The Word of the Year citation is intended to highlight “a word or expression shown through usage evidence to reflect the ethos, mood, or preoccupations of the passing year, and have a lasting potential as a term of cultural significance.” Recent winners have included “toxic,” “youthquake,” “post-truth” and “vape.”
Normally, the shortlist includes a variety of different words that illustrate new trends in language usage. While the choices are often politically inflected, Katherine Connor Martin, an editor at Oxford Dictionaries, said the unusual decision to focus on climate-related terms reflected a “demonstrable escalation” in the language around climate.
“When we were looking through the evidence, it was just clear that issues relating to the climate were running through all the different lexical items we were working with,” she said. “It reflects it was a real preoccupation of the English-speaking world in 2019.”
The use of the term “climate emergency” increased by a hundredfold since 2018, according to data collected in the Oxford Corpus, a database containing hundreds of millions of words of written English.

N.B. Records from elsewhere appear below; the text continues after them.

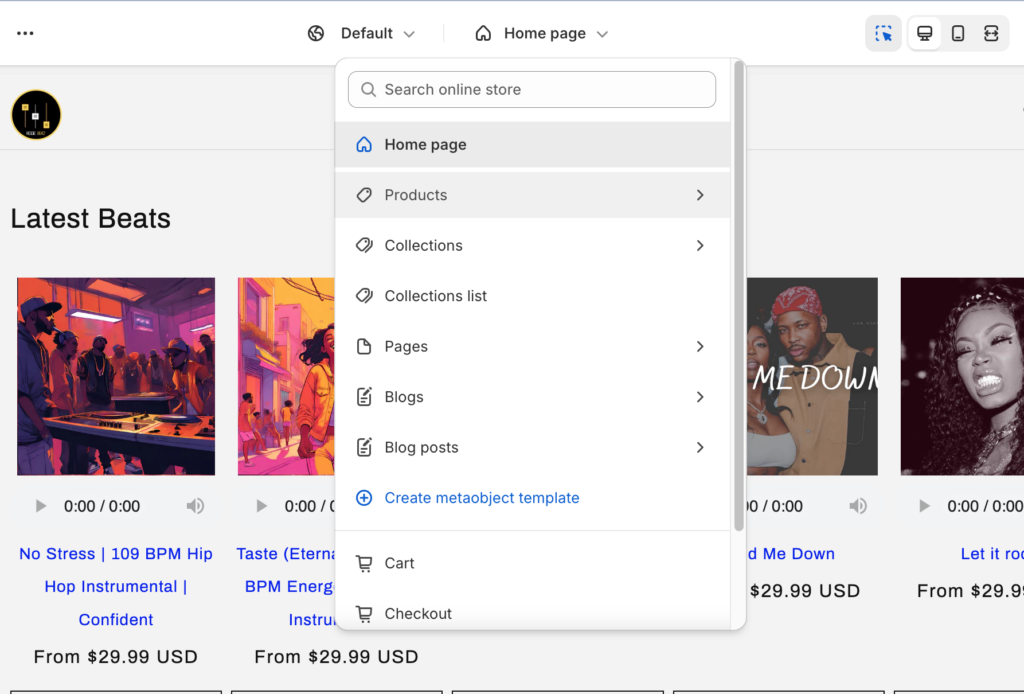Click the globe icon beside Default
Viewport: 1024px width, 694px height.
pyautogui.click(x=316, y=33)
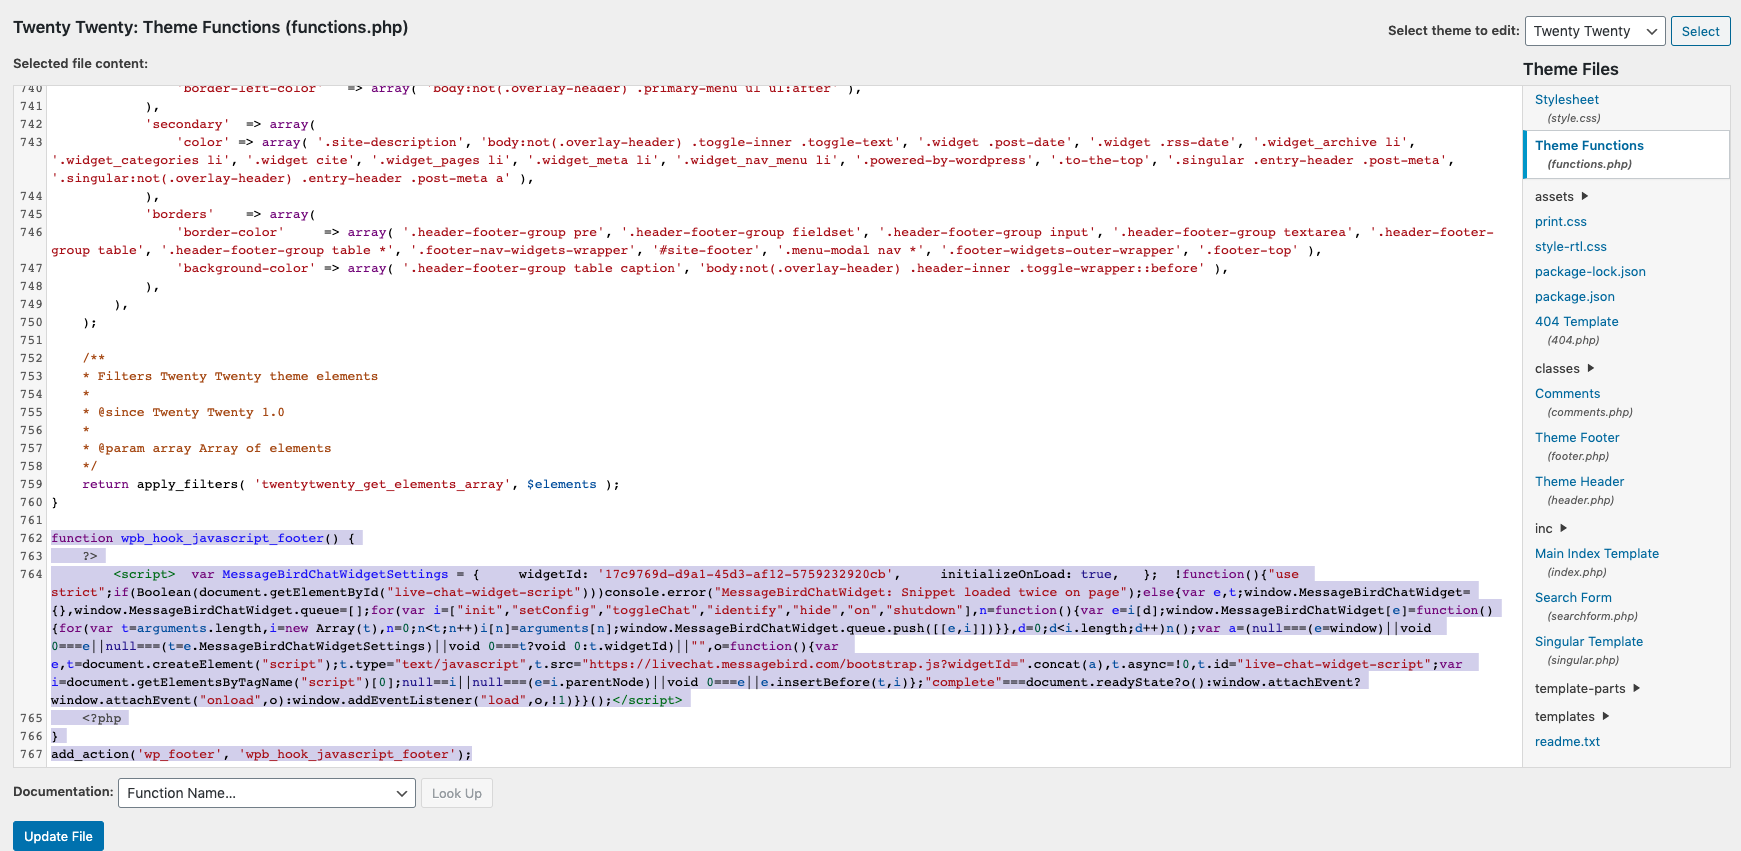1741x851 pixels.
Task: Open style-rtl.css in the editor
Action: tap(1570, 247)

In fact, it was the most common compound involving “emergency,” occurring three times as often as the next most-common, “health emergency.”
In part, Martin noted, this reflects a deliberate decision by some news organizations, including The Guardian, to use “climate emergency” or “climate crisis” instead of “climate change,” to better convey the urgency of the situation.
Oxford’s choice of an all-environmental shortlist, Martin said, did not reflect a similar deliberate decision to focus people’s attention, but a reading, if a necessarily subjective one, of the lexicographic evidence.
“When we considered all the possibilities, a narrative really coalesced this year around words associated with ecological concerns,” she said.